-------- DOCUMENT TEXT
Bristol-based designer and illustrator Marta Zubieta is taking us down the rabbit hole with a new series of artworks that pay tribute to Lewis Carroll's Alice in Wonderland whilst exploring the impact of this year's global pandemic.
Entitled Alice in Lockdown, the "adult illustrations for forever teenagers" follow Marta's usual style, inspired by '90s cartoons, sci-fi, lowbrow, pop-surrealist art and Latin folklore. Bringing a vibrant palette to often bleak subjects, she takes a closer look at millennial culture and its issues through pink-tinted glasses, neon colours and dreamy characters.
"I wanted to explore the confusion and self-transformation journey we have gone through since the beginning of lockdown," Marta says. "Alice is the perfect metaphor to explore the reality of the pandemic. The original story represents a child's struggle to survive the confusing world of adults. Going down the rabbit hole, in Carroll's masterpiece, is a representation of going into the unconscious. Covid-19 seems to be the hole that has trapped us at home, forcing us to deal with our inner monsters but also with the voice we listen to the most; the mass media."
As Alice has to contend with feeling too big for a house, we too have had to cope with being confined inside our four walls – binge-watching Netflix and eating too much pizza. Marta's version of the famous rabbit hole features newspapers, corporate logos and hints of the nightmare events of the last eight months. While Boris Johnson himself becomes the Mad Hatter, a puppet masterminded by a sinister Dominic Cummings, and Donald Trump is, of course, the Queen of Hearts.
----------------
-------- PROVIDED MATERIAL
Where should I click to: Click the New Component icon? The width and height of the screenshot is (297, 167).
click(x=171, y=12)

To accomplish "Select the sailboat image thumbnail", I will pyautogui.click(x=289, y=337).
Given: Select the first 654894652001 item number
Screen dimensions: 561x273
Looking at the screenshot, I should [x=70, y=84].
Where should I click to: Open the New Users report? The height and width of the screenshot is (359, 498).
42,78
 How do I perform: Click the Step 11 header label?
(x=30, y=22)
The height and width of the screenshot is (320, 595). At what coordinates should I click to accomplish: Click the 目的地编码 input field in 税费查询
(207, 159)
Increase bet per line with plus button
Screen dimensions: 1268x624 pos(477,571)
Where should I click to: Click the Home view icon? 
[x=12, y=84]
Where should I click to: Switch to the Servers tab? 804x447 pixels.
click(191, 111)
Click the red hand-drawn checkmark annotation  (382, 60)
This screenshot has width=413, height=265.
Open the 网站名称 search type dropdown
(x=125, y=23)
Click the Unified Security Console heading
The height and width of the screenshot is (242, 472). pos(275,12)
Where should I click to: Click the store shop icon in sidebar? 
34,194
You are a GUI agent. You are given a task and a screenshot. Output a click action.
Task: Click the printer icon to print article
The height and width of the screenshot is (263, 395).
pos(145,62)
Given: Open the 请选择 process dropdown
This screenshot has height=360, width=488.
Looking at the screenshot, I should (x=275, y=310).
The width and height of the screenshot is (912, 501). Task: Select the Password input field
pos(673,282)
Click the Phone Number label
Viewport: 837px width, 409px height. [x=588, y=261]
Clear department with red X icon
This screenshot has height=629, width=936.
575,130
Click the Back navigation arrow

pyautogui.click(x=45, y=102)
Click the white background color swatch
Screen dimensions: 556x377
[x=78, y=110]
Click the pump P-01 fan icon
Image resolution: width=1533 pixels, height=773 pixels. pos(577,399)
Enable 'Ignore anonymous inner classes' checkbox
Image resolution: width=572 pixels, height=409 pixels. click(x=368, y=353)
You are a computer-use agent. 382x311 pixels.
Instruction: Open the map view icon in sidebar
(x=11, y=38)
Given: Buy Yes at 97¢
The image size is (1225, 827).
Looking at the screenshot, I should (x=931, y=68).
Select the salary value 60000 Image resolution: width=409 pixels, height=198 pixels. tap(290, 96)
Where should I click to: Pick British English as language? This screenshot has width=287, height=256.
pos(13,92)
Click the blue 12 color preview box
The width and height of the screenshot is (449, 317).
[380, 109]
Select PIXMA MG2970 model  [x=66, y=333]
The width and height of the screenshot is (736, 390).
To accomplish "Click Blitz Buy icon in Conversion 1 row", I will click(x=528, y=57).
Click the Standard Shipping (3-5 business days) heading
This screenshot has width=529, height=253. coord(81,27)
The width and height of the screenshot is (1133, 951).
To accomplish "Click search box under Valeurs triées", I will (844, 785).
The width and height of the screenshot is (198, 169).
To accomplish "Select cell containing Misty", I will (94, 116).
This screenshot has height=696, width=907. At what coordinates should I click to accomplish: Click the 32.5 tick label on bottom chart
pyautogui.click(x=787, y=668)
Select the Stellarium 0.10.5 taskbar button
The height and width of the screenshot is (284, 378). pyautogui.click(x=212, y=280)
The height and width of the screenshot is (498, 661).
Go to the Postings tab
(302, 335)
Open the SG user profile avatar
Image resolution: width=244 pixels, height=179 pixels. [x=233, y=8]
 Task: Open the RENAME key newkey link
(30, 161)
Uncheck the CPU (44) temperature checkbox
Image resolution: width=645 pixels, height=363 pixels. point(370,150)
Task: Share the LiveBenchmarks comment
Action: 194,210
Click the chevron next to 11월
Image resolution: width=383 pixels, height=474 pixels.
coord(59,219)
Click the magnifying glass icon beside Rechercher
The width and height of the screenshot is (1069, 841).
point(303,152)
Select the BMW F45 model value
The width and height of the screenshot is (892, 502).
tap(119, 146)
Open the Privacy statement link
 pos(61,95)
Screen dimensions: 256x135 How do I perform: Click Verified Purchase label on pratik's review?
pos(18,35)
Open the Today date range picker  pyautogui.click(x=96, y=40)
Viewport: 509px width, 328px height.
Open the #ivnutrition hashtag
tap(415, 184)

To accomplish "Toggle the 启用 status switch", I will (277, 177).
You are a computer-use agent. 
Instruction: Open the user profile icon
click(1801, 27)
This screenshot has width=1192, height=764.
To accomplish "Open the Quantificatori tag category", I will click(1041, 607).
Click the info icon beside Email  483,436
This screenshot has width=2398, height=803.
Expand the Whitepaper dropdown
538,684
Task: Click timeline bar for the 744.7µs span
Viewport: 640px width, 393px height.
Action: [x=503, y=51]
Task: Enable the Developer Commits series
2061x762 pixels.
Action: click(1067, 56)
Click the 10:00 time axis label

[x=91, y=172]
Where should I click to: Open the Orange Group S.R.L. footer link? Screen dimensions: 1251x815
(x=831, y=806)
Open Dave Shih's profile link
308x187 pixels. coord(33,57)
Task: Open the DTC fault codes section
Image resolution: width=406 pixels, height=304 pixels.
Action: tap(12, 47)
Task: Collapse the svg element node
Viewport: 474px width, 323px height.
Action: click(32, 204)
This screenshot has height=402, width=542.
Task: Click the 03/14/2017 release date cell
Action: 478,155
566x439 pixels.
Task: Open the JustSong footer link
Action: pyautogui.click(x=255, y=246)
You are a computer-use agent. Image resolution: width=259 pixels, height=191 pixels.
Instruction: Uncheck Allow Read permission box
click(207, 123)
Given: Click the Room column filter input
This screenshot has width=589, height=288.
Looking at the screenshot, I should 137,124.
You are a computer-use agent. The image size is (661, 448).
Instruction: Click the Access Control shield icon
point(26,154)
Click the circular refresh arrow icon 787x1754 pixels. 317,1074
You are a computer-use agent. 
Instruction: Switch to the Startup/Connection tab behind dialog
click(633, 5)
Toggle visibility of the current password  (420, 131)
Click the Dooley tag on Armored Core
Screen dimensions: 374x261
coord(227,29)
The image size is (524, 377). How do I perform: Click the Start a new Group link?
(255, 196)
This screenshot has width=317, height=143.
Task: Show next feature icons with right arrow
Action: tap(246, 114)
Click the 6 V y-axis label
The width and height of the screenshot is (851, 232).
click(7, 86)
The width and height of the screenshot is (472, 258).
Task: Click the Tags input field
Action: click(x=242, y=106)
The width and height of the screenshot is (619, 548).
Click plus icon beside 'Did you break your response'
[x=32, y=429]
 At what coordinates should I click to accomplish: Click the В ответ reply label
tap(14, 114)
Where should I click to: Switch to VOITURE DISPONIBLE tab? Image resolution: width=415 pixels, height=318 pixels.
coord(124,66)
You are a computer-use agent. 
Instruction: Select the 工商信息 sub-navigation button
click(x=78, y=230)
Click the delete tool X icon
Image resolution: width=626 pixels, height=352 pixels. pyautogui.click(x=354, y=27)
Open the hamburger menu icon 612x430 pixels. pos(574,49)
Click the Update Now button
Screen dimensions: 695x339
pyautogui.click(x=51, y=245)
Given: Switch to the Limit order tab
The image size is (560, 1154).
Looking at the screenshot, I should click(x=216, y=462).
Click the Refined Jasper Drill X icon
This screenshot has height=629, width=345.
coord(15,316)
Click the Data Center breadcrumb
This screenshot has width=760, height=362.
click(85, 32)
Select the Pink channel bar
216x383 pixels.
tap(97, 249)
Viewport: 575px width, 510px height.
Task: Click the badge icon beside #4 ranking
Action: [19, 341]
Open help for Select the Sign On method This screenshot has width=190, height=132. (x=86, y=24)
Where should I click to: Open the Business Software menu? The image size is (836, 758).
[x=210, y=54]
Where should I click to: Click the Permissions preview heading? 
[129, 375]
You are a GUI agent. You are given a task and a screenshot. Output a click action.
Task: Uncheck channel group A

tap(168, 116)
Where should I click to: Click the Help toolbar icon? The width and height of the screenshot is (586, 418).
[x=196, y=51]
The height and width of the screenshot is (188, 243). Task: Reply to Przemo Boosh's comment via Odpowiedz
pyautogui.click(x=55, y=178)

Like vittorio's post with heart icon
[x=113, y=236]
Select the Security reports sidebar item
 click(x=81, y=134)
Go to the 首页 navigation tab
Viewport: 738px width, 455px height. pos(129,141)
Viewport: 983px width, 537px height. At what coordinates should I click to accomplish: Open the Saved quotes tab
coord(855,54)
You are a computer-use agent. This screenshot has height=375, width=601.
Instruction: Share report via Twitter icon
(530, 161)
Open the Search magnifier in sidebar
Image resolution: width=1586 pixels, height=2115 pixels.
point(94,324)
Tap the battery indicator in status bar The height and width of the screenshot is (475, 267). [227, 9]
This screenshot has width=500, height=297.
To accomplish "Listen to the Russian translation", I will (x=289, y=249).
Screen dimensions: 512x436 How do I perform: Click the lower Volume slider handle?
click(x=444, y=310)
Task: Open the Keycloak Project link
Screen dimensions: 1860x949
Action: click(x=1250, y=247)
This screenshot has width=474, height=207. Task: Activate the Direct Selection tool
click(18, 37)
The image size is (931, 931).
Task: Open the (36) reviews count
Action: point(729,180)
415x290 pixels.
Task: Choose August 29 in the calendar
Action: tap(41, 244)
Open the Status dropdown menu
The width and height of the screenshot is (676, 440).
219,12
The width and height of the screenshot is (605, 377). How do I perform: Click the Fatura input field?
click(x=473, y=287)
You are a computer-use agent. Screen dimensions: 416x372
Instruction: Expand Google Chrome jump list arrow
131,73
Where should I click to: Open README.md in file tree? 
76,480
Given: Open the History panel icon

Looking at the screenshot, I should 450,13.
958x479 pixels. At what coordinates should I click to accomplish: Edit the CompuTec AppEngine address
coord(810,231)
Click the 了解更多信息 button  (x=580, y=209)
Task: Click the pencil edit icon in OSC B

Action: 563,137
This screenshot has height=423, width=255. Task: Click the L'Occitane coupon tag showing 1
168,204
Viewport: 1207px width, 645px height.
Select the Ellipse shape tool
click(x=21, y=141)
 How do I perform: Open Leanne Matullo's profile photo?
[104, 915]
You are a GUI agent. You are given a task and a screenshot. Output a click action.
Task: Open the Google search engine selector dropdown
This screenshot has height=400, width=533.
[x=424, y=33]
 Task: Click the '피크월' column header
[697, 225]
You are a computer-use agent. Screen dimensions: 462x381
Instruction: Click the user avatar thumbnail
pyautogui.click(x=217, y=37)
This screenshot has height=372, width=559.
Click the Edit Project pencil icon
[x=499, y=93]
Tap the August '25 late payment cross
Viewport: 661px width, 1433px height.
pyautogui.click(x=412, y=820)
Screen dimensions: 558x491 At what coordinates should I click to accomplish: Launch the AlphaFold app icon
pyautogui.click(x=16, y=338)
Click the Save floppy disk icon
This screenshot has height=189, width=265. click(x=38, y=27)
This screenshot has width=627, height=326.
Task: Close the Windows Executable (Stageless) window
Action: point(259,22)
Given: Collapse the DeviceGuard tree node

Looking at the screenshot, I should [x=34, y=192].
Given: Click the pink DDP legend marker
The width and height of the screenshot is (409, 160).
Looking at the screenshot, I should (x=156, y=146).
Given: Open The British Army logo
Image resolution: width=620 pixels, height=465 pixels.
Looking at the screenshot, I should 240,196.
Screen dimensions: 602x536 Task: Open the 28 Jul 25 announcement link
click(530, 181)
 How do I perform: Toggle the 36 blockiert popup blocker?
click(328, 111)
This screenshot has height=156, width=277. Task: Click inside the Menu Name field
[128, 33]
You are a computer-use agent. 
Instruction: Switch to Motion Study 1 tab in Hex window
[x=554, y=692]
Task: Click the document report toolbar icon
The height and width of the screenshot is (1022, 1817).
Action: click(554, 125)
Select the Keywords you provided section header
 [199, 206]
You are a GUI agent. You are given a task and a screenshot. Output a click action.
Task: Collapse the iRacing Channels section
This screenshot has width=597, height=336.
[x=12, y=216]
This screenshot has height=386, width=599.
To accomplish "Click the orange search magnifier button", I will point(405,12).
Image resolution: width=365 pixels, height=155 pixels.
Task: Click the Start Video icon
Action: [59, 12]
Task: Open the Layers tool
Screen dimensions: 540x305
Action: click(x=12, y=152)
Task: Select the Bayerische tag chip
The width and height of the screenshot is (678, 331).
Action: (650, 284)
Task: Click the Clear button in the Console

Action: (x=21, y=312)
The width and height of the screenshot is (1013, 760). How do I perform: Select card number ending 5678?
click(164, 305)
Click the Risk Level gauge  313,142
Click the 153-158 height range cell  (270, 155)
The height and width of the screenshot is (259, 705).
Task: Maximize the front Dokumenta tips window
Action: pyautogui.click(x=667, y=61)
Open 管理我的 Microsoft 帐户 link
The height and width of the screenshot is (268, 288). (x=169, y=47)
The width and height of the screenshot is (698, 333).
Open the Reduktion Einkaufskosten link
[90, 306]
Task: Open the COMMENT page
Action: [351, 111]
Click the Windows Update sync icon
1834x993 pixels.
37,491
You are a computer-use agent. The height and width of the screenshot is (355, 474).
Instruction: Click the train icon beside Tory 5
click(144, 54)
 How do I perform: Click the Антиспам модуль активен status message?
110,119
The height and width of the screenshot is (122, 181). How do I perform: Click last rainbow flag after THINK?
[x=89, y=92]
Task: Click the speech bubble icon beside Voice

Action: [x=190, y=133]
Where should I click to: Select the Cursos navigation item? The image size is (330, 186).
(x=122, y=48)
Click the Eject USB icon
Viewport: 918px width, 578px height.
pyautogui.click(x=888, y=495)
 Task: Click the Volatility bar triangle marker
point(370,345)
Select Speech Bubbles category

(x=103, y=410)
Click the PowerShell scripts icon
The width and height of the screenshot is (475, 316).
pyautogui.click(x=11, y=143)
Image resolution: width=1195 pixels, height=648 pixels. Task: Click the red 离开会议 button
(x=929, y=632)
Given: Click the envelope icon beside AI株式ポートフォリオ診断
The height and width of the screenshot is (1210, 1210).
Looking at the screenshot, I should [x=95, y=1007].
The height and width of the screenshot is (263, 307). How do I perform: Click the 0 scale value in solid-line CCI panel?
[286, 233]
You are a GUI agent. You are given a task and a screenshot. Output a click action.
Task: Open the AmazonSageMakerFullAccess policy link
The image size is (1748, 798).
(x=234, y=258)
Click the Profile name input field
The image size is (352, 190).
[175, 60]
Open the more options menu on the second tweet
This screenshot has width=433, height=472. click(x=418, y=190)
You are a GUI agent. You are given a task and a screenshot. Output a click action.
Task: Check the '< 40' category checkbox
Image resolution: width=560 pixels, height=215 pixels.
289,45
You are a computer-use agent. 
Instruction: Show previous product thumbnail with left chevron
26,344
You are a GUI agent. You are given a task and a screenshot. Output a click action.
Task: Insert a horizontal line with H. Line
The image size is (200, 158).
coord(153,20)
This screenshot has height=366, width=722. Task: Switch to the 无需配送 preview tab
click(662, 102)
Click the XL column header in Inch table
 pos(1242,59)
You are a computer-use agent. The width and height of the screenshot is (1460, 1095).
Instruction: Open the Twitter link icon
----------------
_TASKS TO COMPLETE:_
(1) In the article on Alice in Lockdown, why does Marta Zubieta call Alice the perfect metaphor for the pandemic? Answer in one to three sentences.
(2) Translate this sentence from the article on Alice in Lockdown into Spanish: "The original story represents a child's struggle to survive the confusing world of adults."
(3) Quote the article on Alice in Lockdown word for word. Begin at the words "As Alice has" and stop after "Queen of Hearts.".

_ANSWERS TO EACH TASK:_
(1) The original story shows a child struggling to survive the confusing world of adults. Going down the rabbit hole stands for going into the unconscious. Covid-19 is like that hole: it has trapped people at home and forced them to deal with their inner monsters and with the mass media.

(2) La historia original representa la lucha de un niño por sobrevivir al confuso mundo de los adultos.

(3)
As Alice has to contend with feeling too big for a house, we too have had to cope with being confined inside our four walls – binge-watching Netflix and eating too much pizza. Marta's version of the famous rabbit hole features newspapers, corporate logos and hints of the nightmare events of the last eight months. While Boris Johnson himself becomes the Mad Hatter, a puppet masterminded by a sinister Dominic Cummings, and Donald Trump is, of course, the Queen of Hearts.